Dave's Warden Report, Vol 8


On November 17, 1994, several of the wardens from the Antigo area were patrolling northern Langlade County with DNR pilot Dan Doberstein acting as our eyes overhead. This was two days before the deer gun season opener and our objective was to locate bait piles and possibly a deer hunter or two who decided to open the season two days early.

The pilot located several large bait piles that day, one along Hwy 45 south of Summit Lake. When Dan gave me the exact location of the bait pile south of Summit Lake I checked in the plat book and found that Stanley Petslofski owned the 60 acres where the bait was located. My deputy (Phil Migas) and I drove past the property to see if the owner was there and saw that the gate was closed and no vehicles were observed by the trailer. There was no better time than the present to investigate so Phil dropped me off and I started to explore. I not only found the bait site the pilot had observed but two others as well. All bait sites contained pumpkins, carrots, rutabagas, corn, and some apples. All sites contained between 50-100 gallons of bait material easily exceeding the 10-gallon limit. Elevated deer stands had been built near each site. The Stanley Petslofski property became the latest entry on my list of things to do during the deer gun season.

Much to my surprise, the gate remained shut and I saw no activity or any vehicles by the trailer during the opening weekend. On Monday, November 21st the gate was finally open and two vehicles were now parked by the trailer. I figured the best time to find someone hunting would be late afternoon so at 3:30p.m. Phil dropped me off north of the gate and I proceeded to one of the baited stands. Again, I was surprised that no one was in the first stand. I then walked to the next stand but no one was there either. Now I really was confused. I was sure the people were at the trailer to deer hunt but couldn't figure out why they weren't in the stands. I finally decided this was another situation where the hunters (and I use that term lightly) were not going to their stand until dusk so I walked into the woods far enough away from the stands to the hunter(s) couldn't see my blaze orange but close enough to hear.

At 4:20p.m. I heard a vehicle moving slowly through the woods near the first stand. Quitting time was 4:33 p.m. that evening. At 4:50 p.m. I approached the first stand and did find a deer hunter in the stand overlooking the illegal bait site. I already had two violations. One for hunting over an illegal bait and another for hunting after hours. When I asked to see his hunting license Joey Sixpack could not show me a valid license. He did have a driver's license so I secured that and asked him to unload his rifle and stay in the stand until I returned.
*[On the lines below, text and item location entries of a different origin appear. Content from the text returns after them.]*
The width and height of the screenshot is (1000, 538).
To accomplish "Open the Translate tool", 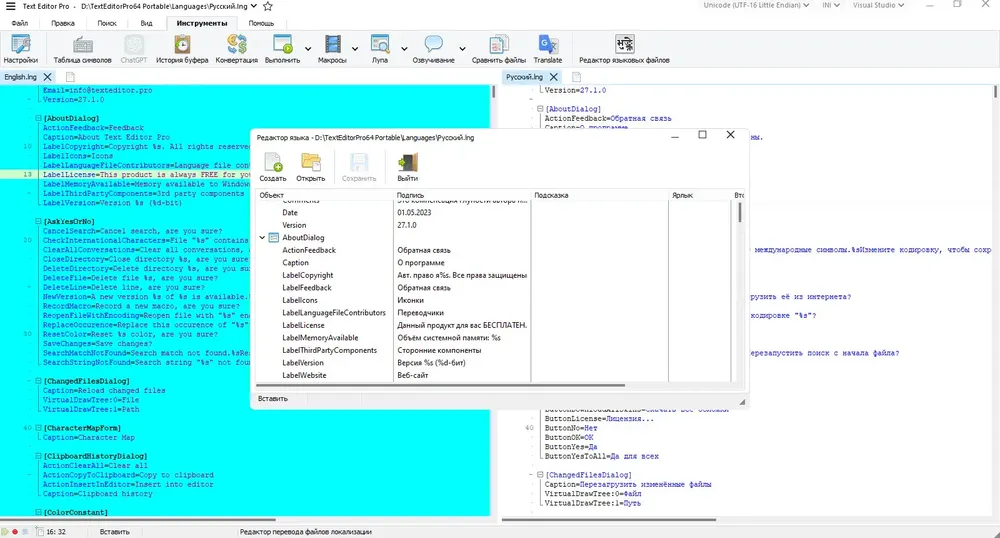I will click(x=548, y=49).
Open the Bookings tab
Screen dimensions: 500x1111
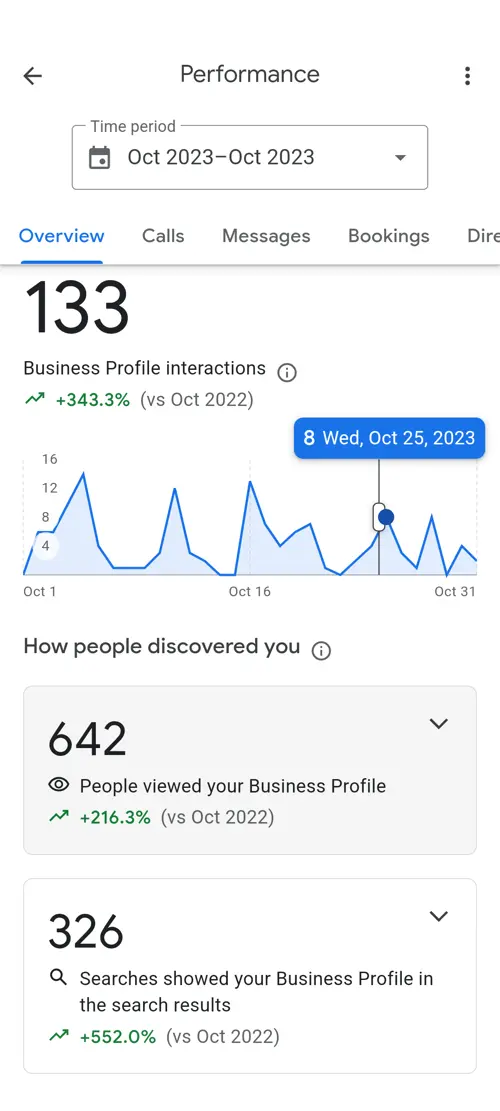point(389,236)
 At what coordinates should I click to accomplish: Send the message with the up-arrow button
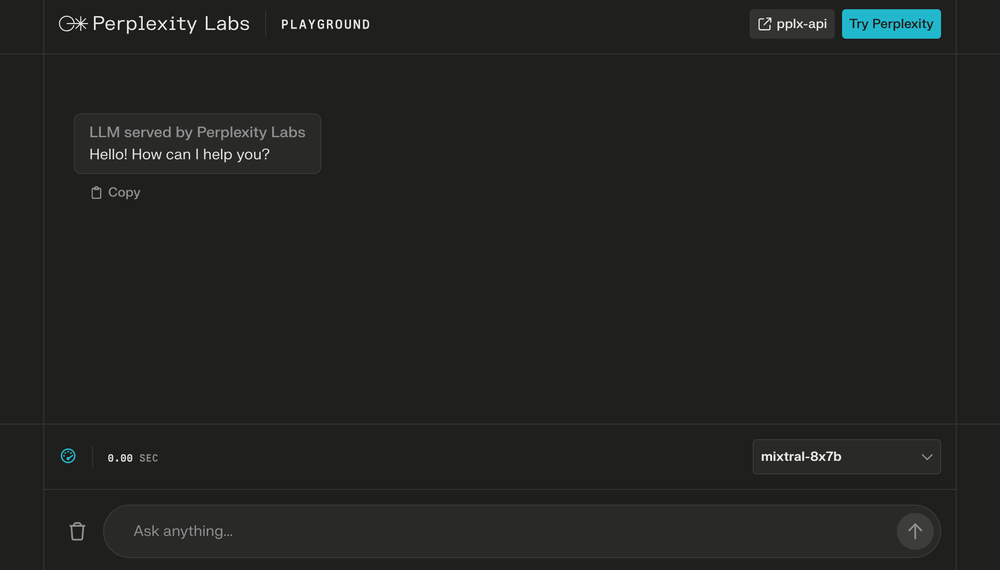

I then hustled to the second stand and found Stanley Petslofski with a loaded rifle overlooking his illegal bait site. When I asked to see his license he produced one but the physical description didn't match. Stanley had already filled his license and decided to borrow his neighbors. I had Stanley unload his rifle and told him I would meet him at his truck. I then made my way towards the third stand. By now it was dark and I was a little nervous about approaching this stand. The hunter would be facing the direction I was coming from so I turned on my flashlight and made it obvious I wasn't a deer. The hunter (Billy Bob Sixpack) was waiting when I got to his stand. He too had a loaded rifle but no valid license.

Three hunters (shouldn't really call them hunters) checked and all were hunting after hours (hard not to hunt late when you first start at quitting time), all over illegal bait sites, two with no license and the third with a borrowed license. I thought I'd done a decent job but when we all got back to the trailer a fourth hunter had just returned. I don't know how I missed the fourth stand during my preseason scouting but I couldn't have gotten to him anyway. When I got home that evening I called the guy in Manitowoc who had loaned his license and after talking to him I issued him a citation also for loaning his license to another person.

I write about this story because it again shows the problems associated with baiting. There were always some who hunted late and even hunted without licenses but it became much much more prevalent with baiting. Baiting not only changes deer behavior but hunter behavior as well.

Not everyone who baits is a violator but all violators bait.